# Short exercise
Please lay out the records from the line with "ARTICLES [button] (781, 43)" through the end of the records as a JSON list of strings, one string per line, with blank lines left out.

* * * * * * * * *

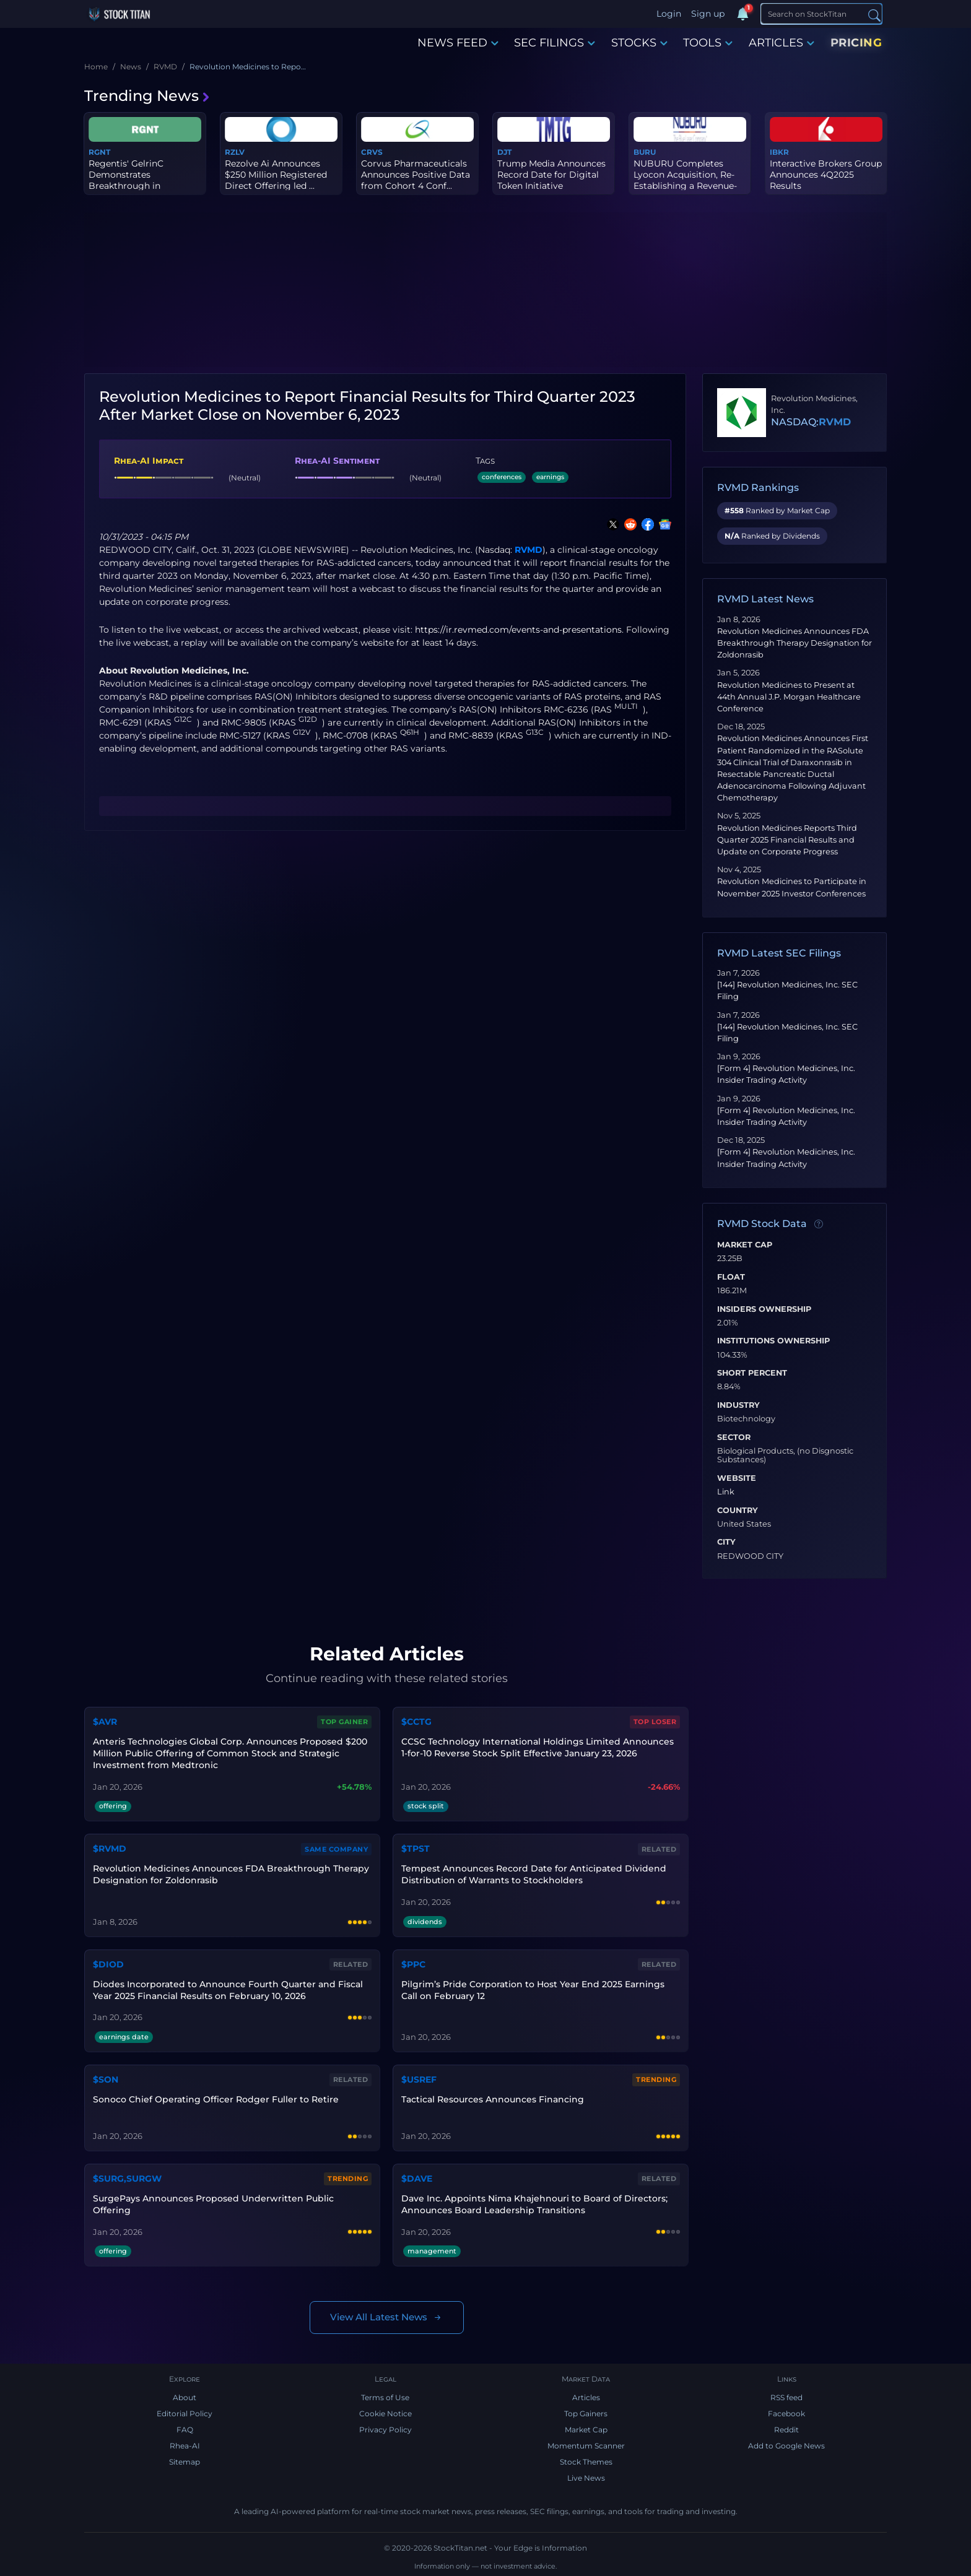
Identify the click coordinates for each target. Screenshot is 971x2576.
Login (668, 13)
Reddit (786, 2429)
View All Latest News (386, 2317)
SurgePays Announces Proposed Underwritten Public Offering (213, 2204)
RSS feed (786, 2397)
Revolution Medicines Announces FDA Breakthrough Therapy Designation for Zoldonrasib (794, 643)
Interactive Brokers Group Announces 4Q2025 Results (826, 174)
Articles (586, 2397)
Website (736, 1478)
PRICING (856, 43)
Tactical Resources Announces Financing (492, 2099)
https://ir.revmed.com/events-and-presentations (518, 629)
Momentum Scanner (586, 2445)
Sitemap (184, 2461)
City (726, 1542)
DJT (504, 152)
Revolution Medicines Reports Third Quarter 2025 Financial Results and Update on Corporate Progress (787, 839)
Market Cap (744, 1245)
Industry (738, 1405)
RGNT (99, 152)
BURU (645, 152)
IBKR (779, 152)
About (184, 2397)
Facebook (786, 2413)
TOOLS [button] (708, 43)
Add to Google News (786, 2445)
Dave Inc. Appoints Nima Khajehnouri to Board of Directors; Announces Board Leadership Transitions (534, 2204)
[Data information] (818, 1224)
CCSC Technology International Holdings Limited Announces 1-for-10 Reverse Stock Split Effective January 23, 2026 (537, 1747)
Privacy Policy (385, 2429)
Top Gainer (344, 1721)
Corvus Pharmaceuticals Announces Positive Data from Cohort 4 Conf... (415, 174)
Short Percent (752, 1373)
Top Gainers (585, 2413)
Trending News (147, 96)
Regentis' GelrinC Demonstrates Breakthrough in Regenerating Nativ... (133, 180)
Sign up (708, 13)
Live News (586, 2478)
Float (731, 1277)
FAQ (184, 2429)
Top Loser (655, 1721)
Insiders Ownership (764, 1309)
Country (737, 1510)
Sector (734, 1437)
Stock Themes (586, 2461)
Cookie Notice (385, 2413)
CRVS (372, 152)
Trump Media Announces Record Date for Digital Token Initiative (551, 174)
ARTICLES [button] (781, 43)
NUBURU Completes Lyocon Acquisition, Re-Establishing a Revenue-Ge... (685, 180)
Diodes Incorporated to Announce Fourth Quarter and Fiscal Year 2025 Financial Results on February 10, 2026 (228, 1990)
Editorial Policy (184, 2413)
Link (725, 1492)
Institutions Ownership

* * * * * * * * *

# The answer
[
  "ARTICLES [button] (781, 43)",
  "NUBURU Completes Lyocon Acquisition, Re-Establishing a Revenue-Ge... (685, 180)",
  "Diodes Incorporated to Announce Fourth Quarter and Fiscal Year 2025 Financial Results on February 10, 2026 (228, 1990)",
  "Editorial Policy (184, 2413)",
  "Link (725, 1492)",
  "Institutions Ownership"
]